VA audit finds upkeep at Hilo’s veterans cemeteries lacking, seeks review of all in state

  • In this Tribune-Herald file photo, Robert Nesbitt power washes a headstone May 13 with members of the Veterans of Foreign Wars Post 3875 at Hawaii Veterans Cemetery in Hilo.

  • Kelsey Walling/Tribune-Herald Some rows of headstones are askew Monday at Hawaii Veterans Cemetery in Hilo.

An audit released Thursday by the Department of Veterans Affairs Office of Inspector General found what it called “critical deficiencies” at veterans cemeteries in Hilo and Makawao, Maui.

The audit report on nine sample cemeteries receiving “significant” federal funding through the Veterans Cemetery Grants Program in fiscal years 2017 and/or 2018 found deficiencies in eight of those cemeteries, some of them decades old.


In the Hawaii cemeteries, those include “a lack of permanent or properly installed grave markers, inaccurate and missing maps of graves, no process for tagging caskets and urns, and inconsistent safety standards,” the report said.

Cemeteries receiving those grants are required to ensure those cemeteries are maintained in accordance with National Cemetery Association standards.

The report called for the NCA to work with the state Office of Veterans’ Services “to conduct an extensive assessment of all eight Hawaii state veterans cemeteries, including oversight and operations, staffing needs (including training), grave site marker accuracy, and grounds conditions.”

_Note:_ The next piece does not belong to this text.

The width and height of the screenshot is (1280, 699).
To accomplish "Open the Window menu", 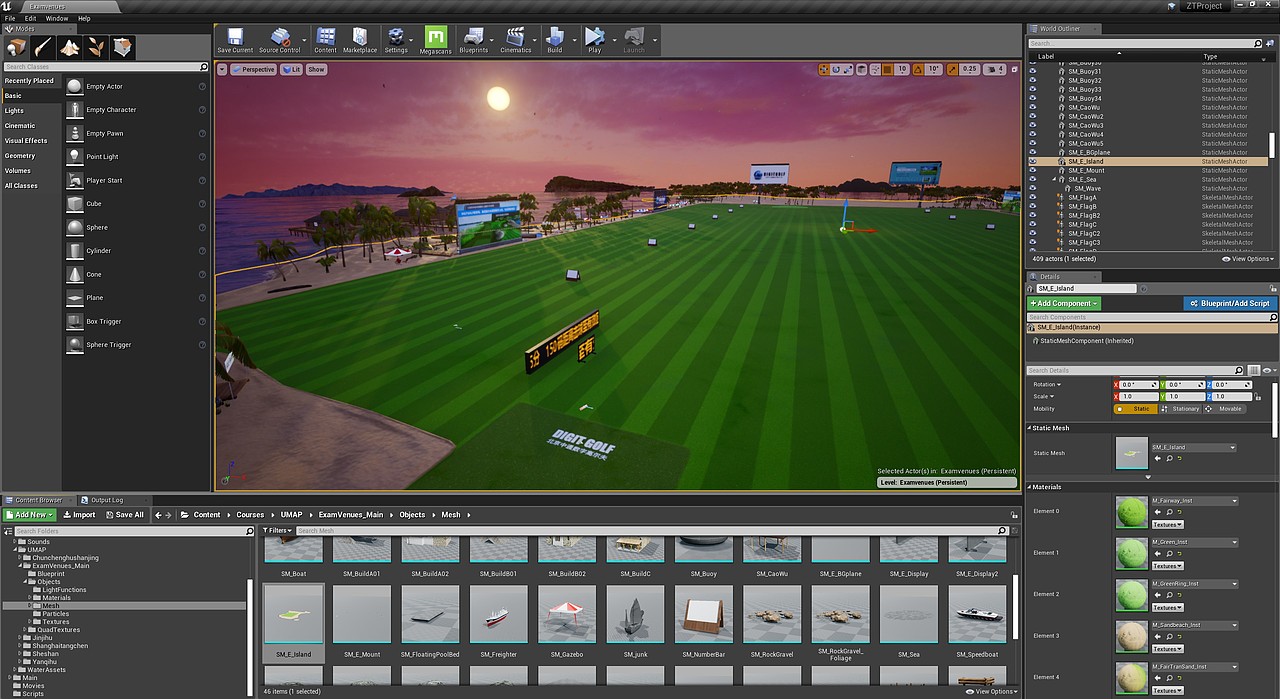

Although the Office of Veterans’ Services is responsible for oversight of the state veterans cemeteries, upkeep of all but the State Veterans Cemetery in Kaneohe, Oahu, has been left to county governments. In Hawaii County, Hilo’s two veterans cemeteries and West Hawaii Veterans Cemetery are maintained by the county Department of Parks and Recreation.

“We appreciate the report, and we look forward to reviewing the report more closely with our team and making sure our veterans cemeteries on the island are up to par,” Maurice Messina, Parks and Recreation director and a Navy veteran, said Monday. “As a veteran myself, I take our veterans cemeteries seriously, and I know that our maintenance workers have a caring heart, as well. When I came in as director in December, one of my first meetings was with our maintenance folks that take care of our 13 cemeteries on island, and paying special consideration to our three veterans cemeteries.”

A 2016 compliance review at the Hilo veterans cemeteries found that the 75 flat grave markers chosen in its random sample “were not properly installed and were merely placed on the ground over the gravesite.”

“Flat markers could be easily moved and placed over the wrong gravesite,” the report said. It added the parks maintenance superintendent told investigators the county lacked staffing to properly install the markers, “because it does not receive money from the state to run the cemetery.”

Messina said Monday the county still doesn’t receive state funding “for day-to-day maintenance of our veterans cemeteries.”

The audit team also found 42 gravesites outside the sample sites which didn’t meet the NCA requirement that graves bear permanent markers within 60 days of burial. That includes the grave of a veteran’s spouse that has borne a temporary marker for 19 years, plus grave sites that have been unmarked between two and 19 years.

The February 2020 review of 75 sample graves didn’t find any gravesite discrepancies, but concluded Hilo’s cemeteries “still lacked a graveside layout plan and had no maps for visitors.” It also found lack of a tagging process for caskets and urns to ensure the decedent is buried in the correct grave, a problem identified in 2016.

In addition, standards that open graves be “protected by appropriate devices while unattended” weren’t adhered to.

The audit found the cemeteries “merely cover open graves with a piece of plywood” and are “not sufficiently secured from the public and other cemetery employees,” increasing liability risks.

The Hilo cemeteries were found “provisionally compliant” in 2016, which means, according to grant terms and conditions, an action plan to address discrepancies was supposed to be submitted to NCA — which didn’t occur, according to Thursday’s report.

The audit also found the Veterans Cemetery Grant Program awarded the Hilo cemeteries grants of $563,000 and $294,000 in 2016, plus $870,278 in 2017, even though no action plan for improvement was submitted. It also showed that that NCA “did not sufficiently follow up,” providing documentation of actions only from October 2019 to February 2021.

The report didn’t uncover misuse of grant money, but found the NCA “did not ensure cemeteries with grants met all NCA national shrine standards for installation of permanent markers, maintenance, and safety.”

“I need to review the standards with the new administration that we have, and also, I’ve spoken with Mr. (Roland) Han numerous times,” Messina said, referring to the Office of Veterans’ Services director. “And I know he’s there to assist us, and this report will help us get better. And we will look at our maintenance staffing, to make sure that it’s adequate to keep up with the standards.”


The Tribune-Herald also reached out Monday to the Office of Veterans’ Services, but didn’t receive a reply in time for this story.